# START OF SUPPLIED PASSAGE
Driving 55: profits before people?

The San Francisco Chronicle publishes an experiment (via Romenesko) recommending that people drive 55 mph on 70 mph-limit highways to save gas. What does this recommendation have to do with product liability? Well, it provides an interesting cost-benefit study. Read on. 1) We’ll leave aside the fact that one can’t do a legitimate comparison of […]

The San Francisco Chronicle publishes an experiment (via Romenesko) recommending that people drive 55 mph on 70 mph-limit highways to save gas. What does this recommendation have to do with product liability? Well, it provides an interesting cost-benefit study. Read on.

1) We’ll leave aside the fact that one can’t do a legitimate comparison of gas savings by driving one way on the first leg of a round trip and the other way on the return leg. I get much better mileage driving into Washington, DC than on my return trip because the first leg is downhill and the second leg is uphill. Let’s just assume that it’s a level trip each way.

2) The author saved 2.1 gallons on a 200-mile drive. At $3/gallon, that’s $6.30 in savings—except it took him an extra 49 minutes to make the drive. Do you really value your time at less than an after-tax $8/hour? (Halve that if you’re driving with a passenger who’s also losing 49 minutes.) The article doesn’t mention the opportunity cost. The financial benefit actually ranges from tiny to negative.

3) The article does mention the safety issue. Getting passed 830 times (several times a minute) versus 94 times has to substantially increase the risk of a collision, especially given the article’s tales of being subjected to tailgating.
# END OF SUPPLIED PASSAGE
# START OF RECORDED INFORMATION
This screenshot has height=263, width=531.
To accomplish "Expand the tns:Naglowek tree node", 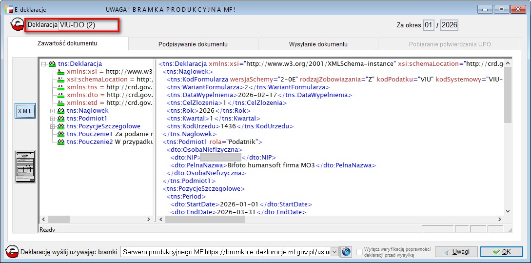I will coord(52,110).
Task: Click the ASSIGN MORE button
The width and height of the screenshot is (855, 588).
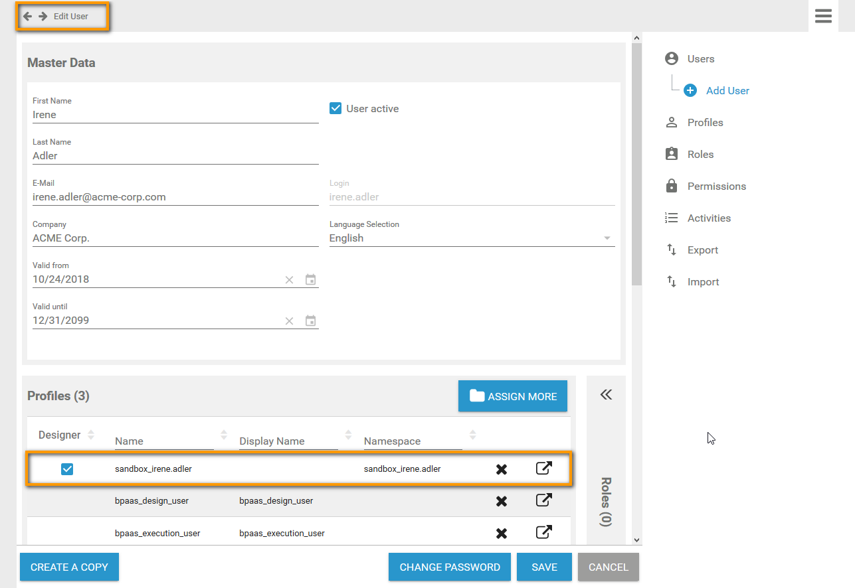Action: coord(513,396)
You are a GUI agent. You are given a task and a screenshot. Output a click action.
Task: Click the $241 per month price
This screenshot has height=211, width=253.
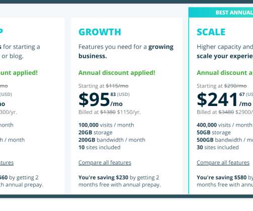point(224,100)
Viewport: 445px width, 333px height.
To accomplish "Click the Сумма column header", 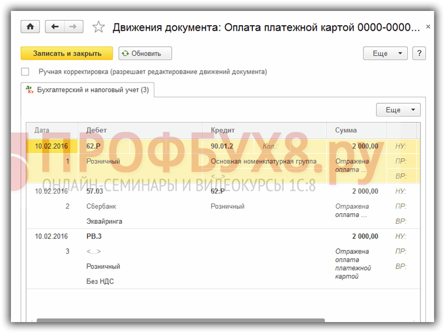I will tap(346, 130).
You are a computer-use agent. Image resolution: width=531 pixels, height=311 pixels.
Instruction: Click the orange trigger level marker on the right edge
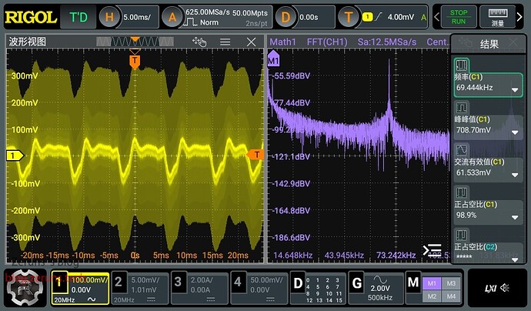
# END OF RECORDED INFORMATION
= WHAT TO WORK ON =
a) In the piece on driving 55, how many gallons did the author save on the 200-mile drive?
b) Please extend the piece on driving 55, picking up right after its final sentence.

= EXERCISE RESPONSES =
a) 2.1 gallons.

b)
4) There’s a social cost externality from driving slow—you’re slowing down the drivers around you (wasting their time), and increasing their risk of a collision.

5) One might protest that there’s a social cost to gasoline usage that’s not reflected in the price of gasoline. But that’s an argument for raising the gas tax (and to stop complaining about alleged “gouging” at the gas pump), rather than for measures that crowd the roads and make driving more inconvenient.

In sum, the Chronicle and the 55 Conservation Project are making a recommendation that doesn’t really save that much (if anything) in the way of money, can substantially inconvenience others, and, most of all, make the roads more dangerous.

What’s the liability reform tie-in? Well, note that automobile companies have been hit with millions of dollars of product liability verdicts for design decisions less risky and more cost-saving than what the Chronicle and 55 Conservation Project are proposing here. (E.g., Mar. 21, Mar. 7, Dec. 21). And (as should be the case) no one thinks that these two institutions, or the drivers that unilaterally adopt their recommendation to needlessly drive slower than the prevailing traffic, should be held liable for the foreseeable consequences of the recommendation or its adoption.

10 Comments

  • The author obviously doesn’t drive 980 between the Caldecott and the 80/580 Maze as I do daily.

    Driving slower than the posted speed limit would be extremely dangerous on the 980 (of course the first to serve as self-appointed “lane monitors” will be the uber-smug Prius crowd)

    The 980, for those not familiar with the East Bay, is a modern feeder freeway designed to move a high volume of Oakland Hills and CoCo County commuter traffic quickly to the main N-S/E-W arteries; not for social/policy experimentation.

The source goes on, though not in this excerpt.